Polícia Civil deflagra Operação Bumerangue contra ameaças a servidores públicos, em Goiás
Mandados de busca e medidas cautelares são cumpridos após investigação identificar perseguição e intimidação de autoridades por parte de investigado.

A Polícia Civil de Goiás, por meio do 8º Distrito Policial e da 1ª Delegacia Regional de Polícia (DRP), deflagrou nesta sexta-feira (23/01) a Operação Bumerangue, destinada a interromper a prática reiterada de crimes de perseguição, ameaça, coação processual e injúria contra servidores públicos.

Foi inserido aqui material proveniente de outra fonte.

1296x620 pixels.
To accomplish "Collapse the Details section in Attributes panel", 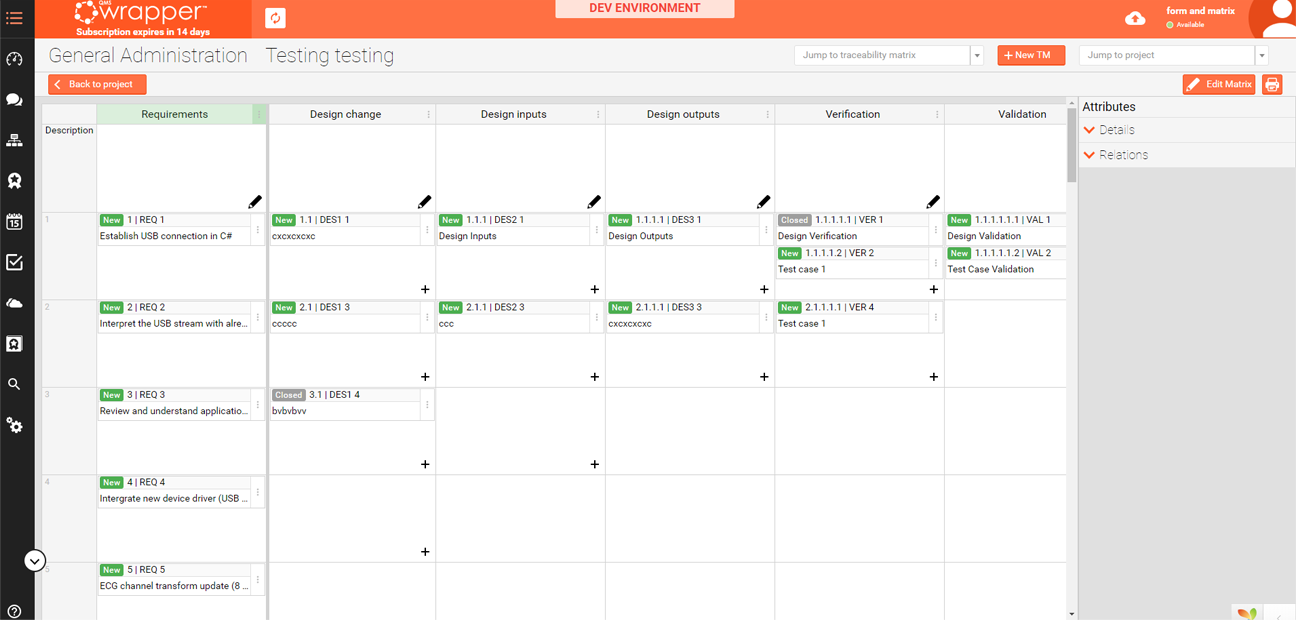I will (1089, 129).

A ação resultou no cumprimento de mandado de busca e na aplicação de medidas cautelares que visam proteger a integridade física e funcional das vítimas.
As medidas impostas ao investigado incluem proibição de acesso a delegacias e à sede do Ministério Público e vedação de contato com vítimas e testemunhas. Segundo a investigação, o indivíduo passou a praticar atos de intimidação e constrangimento após decisões desfavoráveis em procedimentos apuratórios nos quais figurava como parte interessada.
De acordo com os autos, o investigado utilizava áudios com conteúdo ofensivo, além de ligações telefônicas frequentes aos órgãos investigativos, com o objetivo de perturbar o funcionamento regular das instituições. Em mensagens dirigidas a servidores, empregava expressões pejorativas e ameaçadoras, como “incompetente”, “pilantra”, “palhaço”, “covarde” e a frase “vamos falar cara a cara no meio da rua”.
A investigação ainda identificou o envio reiterado de denúncias infundadas contra promotor e delegado responsáveis, evidenciando um padrão de comportamento obsessivo, capaz de gerar medo e restrição da liberdade das vítimas, além de prejudicar o andamento regular dos procedimentos administrativos e judiciais.
O cumprimento das medidas cautelares marca o início de um esforço conjunto da Polícia Civil e do Ministério Público para garantir a segurança funcional e pessoal dos servidores, ao mesmo tempo em que mantém a investigação aberta para identificar possíveis crimes adicionais cometidos por meio digital e redes sociais.
Em nota, a Polícia Civil destacou que o descumprimento das restrições poderá resultar em prisão preventiva do investigado, reiterando o compromisso do Estado em proteger autoridades e servidores públicos contra atos de intimidação e coação.